Why Hell Stinks of Sulfur: Mythology and Geology of the Underworld by Kroonenberg Salomon

Why Hell Stinks of Sulfur: Mythology and Geology of the Underworld by Kroonenberg Salomon

Author:Kroonenberg, Salomon [Kroonenberg, Salomon]
Language: eng
Format: mobi
Publisher: Reaktion Books
Published: 2013-08-11T16:00:00+00:00


How to descend into a mine, according to Agricola in his De re metallica (1556).

Others say that the Creator hid metal ore inside the Earth for a reason: that he did not intend it to be removed, as metal brings only misery. But then they also criticize the Creator, says Agricola, as that would mean he intentionally created things that have no use or which are evil. The Earth does not contain ore because it does not want man to remove it, but because nature, which is providential and wise, has given everything its place. It placed ore in rock, because the ingredients it requires to exist cannot be found elsewhere. If ore were formed in the air, it would fall to the ground.

In the remainder of the book Agricola describes in detail the characteristics of miners, the search for ore, the classification of different ores and rock, and all the techniques that are required for mining. It is a very readable text, written by someone who was both a scientist and an engineer, and who was familiar with and, where necessary, commented on, the historical works of Theophrastus, Pliny and many others.

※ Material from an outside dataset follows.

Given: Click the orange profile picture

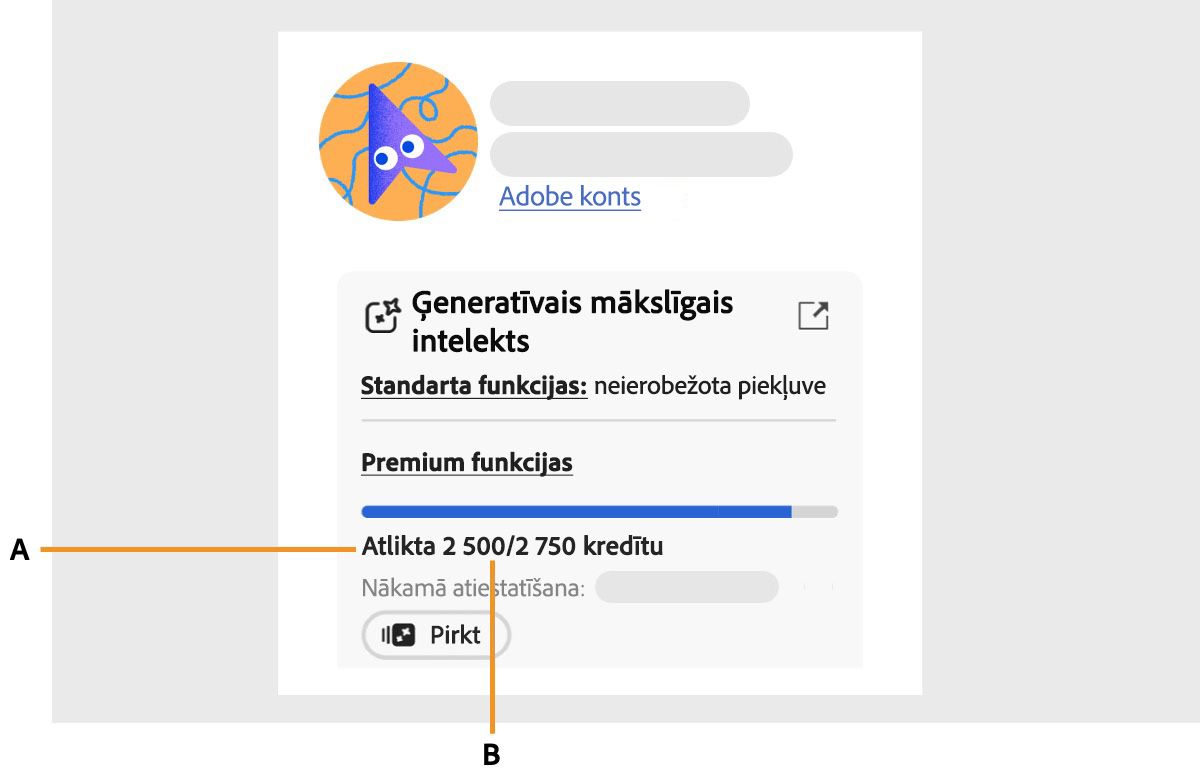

It therefore comes as a great surprise when you suddenly read in Book VI: ‘In some of our mines, however, though in very few, there are other pernicious pests. These are demons of ferocious aspect, about which I have spoken in my book De Animantibus Subterraneis. Demons of this kind are expelled and put to flight by prayer and fasting.’ In a footnote, the Hoovers quote what Agricola says in his other book: ‘Then there are the gentle kind which the Germans as well as the Greeks call cobalos, because they mimic men. They appear to laugh with glee and pretend to do much, but really do nothing.’ Then there are trulli and suions, which take on the form of people. But, Agricola writes a little later: ‘The fifth cause [of evil] are the fierce and murderous demons, for if they cannot be expelled, no one escapes from them.’

What else did the demons do? They played tricks on the miners. They made stones glitter, even though they contained no gold, silver or lead. Miners were blinded by the stones and called them ‘blende’. ‘Blende is a glittering stone, black and sometimes yellow, that contains no metal and often blinds and misleads the miner’, wrote Johann Heinrich Zedler in 1733 in his Great Encyclopedia. Blende usually refers to zinc blende, zinc ore, but zinc had not yet been discovered as a metal. Miners did not learn how to extract zinc until later in the eighteenth century. Agricola’s cobalos, Kobolde in German, teased the mining engineers in the same way, and gave their name to a glittering stone that was of no value. ‘Cobalt is a toxic, predatory, malignant kind of ore, that dilutes the good ore, or makes it wild and cold, and many believe that it steals the silver’, wrote Johann Hübner in 1727 in his mining lexicon.